This from the FSA which has sat back and done bugger all on warnings leading up to the banking bailout. I shall come back to that later.**
As I have said before the FSA is a talking shop for ex-bankers/spivs and the inept who have jumped ship onto the quango bandwagon, an organisation incapable of regulating a bowel movement in a lavatory; yet alone overseeing the financial sector.
This little bit from Robert Peston will explain exactly how crap the FSA is.
My jaw was on the floor after the first 45 minutes of watching the chairman and chief executive of the Financial Services Authority give evidence to the Treasury Select Committee.
To say that Lord Turner and Hector Sants admitted there were shortcomings at the City watchdog in the years before they arrived would be a bit like saying Nelson Mandela oversaw a modest change in the constitution of South Africa.

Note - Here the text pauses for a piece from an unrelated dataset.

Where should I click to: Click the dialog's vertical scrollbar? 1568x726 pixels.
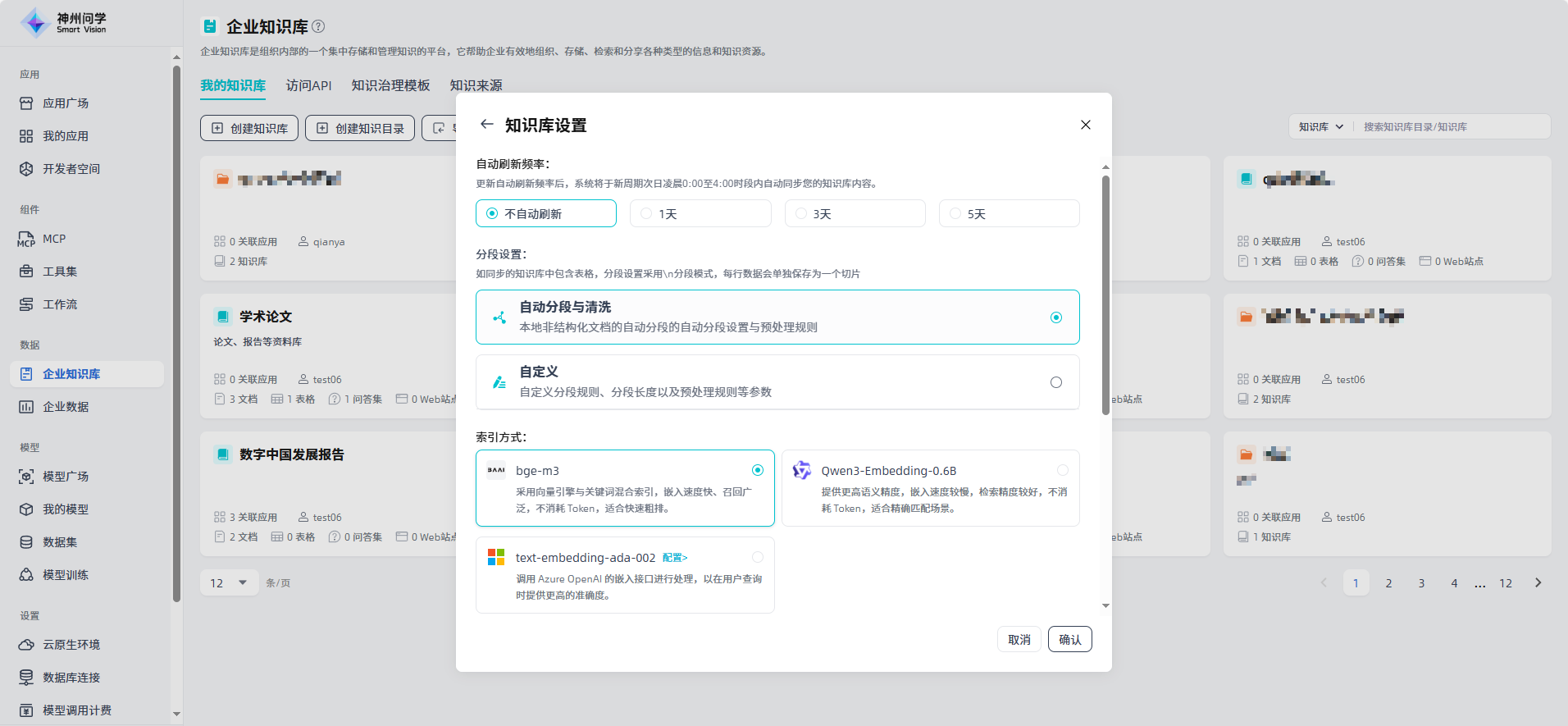click(x=1105, y=295)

They totally repudiated what they called the philosophy of the FSA prior to the near total collapse of our banking system in the autumn.

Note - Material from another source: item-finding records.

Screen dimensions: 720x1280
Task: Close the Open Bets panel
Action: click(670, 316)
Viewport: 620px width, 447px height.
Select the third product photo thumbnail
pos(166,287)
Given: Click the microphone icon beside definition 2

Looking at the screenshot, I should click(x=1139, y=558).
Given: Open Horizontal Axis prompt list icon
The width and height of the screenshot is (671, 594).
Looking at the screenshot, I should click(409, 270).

Lord Turner said that the FSA, as a matter of principle, did not question whether banks had appropriate strategies. It adhered, or so he said, to a free-market ideology - as preached principally by Alan Greenspan, at the time the world's most powerful central banker - which broadly said that banks would by definition behave rationally.
The only role for the FSA at the time - according to Turner - was to make sure that the structures, systems and processes of the banks were ticketyboo. So it verified stuff like whether there were a sufficient number of bodies in the risk-management department; or whether the right kind of management and risk information was being gathered and disseminated to the right people; and so on.
But it wasn't apparently proper for the FSA to challenge banks on whether they should be growing so fast in the mortgage market, or loading themselves up with collateralised debt obligations manufactured from toxic subprime loans, or funding themselves to an ever-increasing extent from the sale of mortgage-backed securities.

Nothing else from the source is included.